Few injuries are as physically and psychologically devastating as suffering a spinal cord injury (SCI). Each year, over ten thousand North Americans suffer such an injury and are left permanently paralyzed, with limited to no movement of their arms and/or legs and a myriad of other health impairments such as bowel and bladder incontinence. Unfortunately, there are no treatments available that unequivocally reverse this paralysis and improve neurologic recovery. Much research has been done to develop novel therapies for SCI in the laboratory. While these are promising, it will still be many years before the completion of clinical trials that test their effectiveness in human SCI. This is little comfort to those who are injured today, particularly in combat situations where advanced and sophisticated neuro-restorative therapies may simply not be deliverable. There is therefore an urgent need for treatments that can be more rapidly translated into the clinical setting to improve neurologic recovery in individuals who have suffered an acute spinal cord injury.
Our research proposal aims to inform current treatment guidelines around the blood pressure management of acute SCI. Blood pressure management in acute SCI is important because after traumatic injury the spinal cord's blood supply is reduced below critical levels, making the cord vulnerable to further irreversible ischemic injury. Physicians attempt to improve the blood supply by increasing systemic blood pressure for the first week post-injury. Current practice guidelines recommend using intravenous fluids and vasopressors to maintain the mean arterial pressure (MAP) at 85-90 mm Hg for 5-7 days post-injury in all acute SCI patients. These guidelines, however, are not based on strong clinical evidence from high-quality clinical trials. By promoting a "one-size-fits-all" approach, such hemodynamic guidelines ignore the possibility that the spinal cord and its blood flow respond differently depending upon whether the cord remains compressed or has been surgically decompressed after a period of prolonged compression lasting hours to days.
The ultimate goal of our research is to inform clinical guidelines around the hemodynamic management of acute SCI patients by determining how alterations in systemic blood pressure influence the injured spinal cord before and after surgical decompression. Our overall objective is to determine how hemodynamic support of systemic blood pressure in the presence or absence of spinal cord compression affects the vascular, metabolic, biochemical, and behavioral outcomes of traumatic SCI. It is our hypothesis that increasing the blood pressure to improve blood supply to the injured spinal cord is helpful when the cord remains compressed, but, paradoxically, has deleterious effects when the cord is surgically decompressed. Our pilot data using a large animal model of SCI have suggested that increasing the blood pressure after decompression leads to dramatically increased swelling of the spinal cord and an exaggerated metabolic response. Such deleterious effects were hinted at many years ago, but these warnings have to some extent been overlooked in our current enthusiasm for driving up the blood pressure.
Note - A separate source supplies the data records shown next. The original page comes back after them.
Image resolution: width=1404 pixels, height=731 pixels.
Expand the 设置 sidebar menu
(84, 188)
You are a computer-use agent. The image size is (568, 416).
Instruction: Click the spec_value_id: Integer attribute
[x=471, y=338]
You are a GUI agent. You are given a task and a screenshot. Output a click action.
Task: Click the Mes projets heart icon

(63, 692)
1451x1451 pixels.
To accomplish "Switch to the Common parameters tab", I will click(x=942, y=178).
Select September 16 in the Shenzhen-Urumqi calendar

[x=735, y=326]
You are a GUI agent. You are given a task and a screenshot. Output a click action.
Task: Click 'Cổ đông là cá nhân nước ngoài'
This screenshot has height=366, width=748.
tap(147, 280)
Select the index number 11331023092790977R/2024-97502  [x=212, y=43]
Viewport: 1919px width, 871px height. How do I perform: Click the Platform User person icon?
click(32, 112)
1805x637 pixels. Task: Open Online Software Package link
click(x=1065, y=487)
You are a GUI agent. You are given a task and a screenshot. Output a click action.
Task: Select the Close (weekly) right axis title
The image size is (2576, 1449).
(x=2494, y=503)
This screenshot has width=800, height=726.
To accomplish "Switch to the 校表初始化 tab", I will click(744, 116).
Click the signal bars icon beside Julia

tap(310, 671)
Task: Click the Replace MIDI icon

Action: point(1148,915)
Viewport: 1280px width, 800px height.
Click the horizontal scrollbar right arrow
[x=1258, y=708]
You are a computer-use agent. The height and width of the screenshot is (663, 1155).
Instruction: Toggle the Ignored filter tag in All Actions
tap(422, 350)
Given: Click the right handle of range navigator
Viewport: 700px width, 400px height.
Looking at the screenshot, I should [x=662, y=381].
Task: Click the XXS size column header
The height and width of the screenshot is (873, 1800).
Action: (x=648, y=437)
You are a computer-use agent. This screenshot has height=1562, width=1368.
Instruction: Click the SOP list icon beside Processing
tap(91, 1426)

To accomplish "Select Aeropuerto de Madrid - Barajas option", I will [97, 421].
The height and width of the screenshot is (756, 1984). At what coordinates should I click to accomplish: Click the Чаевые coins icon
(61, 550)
To shed further light on the downstream effects of hemodynamic support, we will use a novel pig model of SCI that shares many anatomic and physiologic similarities with human SCI. The pig spinal cord is much more similar in size to the human cord than the rat or mouse spinal cord. Similarities in the pig spinal cord blood supply with that of humans have made it a routinely used animal model for studies of ischemic spinal cord injury. Using our large animal model of SCI, we hypothesize that well-intended increases in MAP will exacerbate a so-called "reperfusion injury" and ultimately have deleterious effects on regions of the spinal cord surrounding the injury site. Our experiment will evaluate both short-term (24 hours post-injury) and long-term (12 weeks post-injury) outcomes of MAP support before and/or after spinal cord decompression has occurred.
Ultimately, a better understanding of how the spinal cord adjacent to the injury site responds to alterations in systemic blood pressure in the presence or absence of residual mechanical compression will help clinicians provide optimal hemodynamic management for patients with acute SCI and improve their chances of neurologic recovery. This research has potential application to all patients with acute SCI, and importantly is relevant to front-line clinicians who are charged with managing these individuals and doing whatever possible to maximize their chances of neurologic recovery. Blood pressure management is one of the few aspects of clinical care in acute SCI that physicians currently have some control over, and so it is highly relevant to seek ways of optimizing this management. We do not discount the importance of novel and cutting-edge neuro-regenerative therapies -- clearly, these will be needed to advance the field of SCI research in the future. However, we contend that work such as that which we propose is important to understand how we could potentially improve the delivery of care today.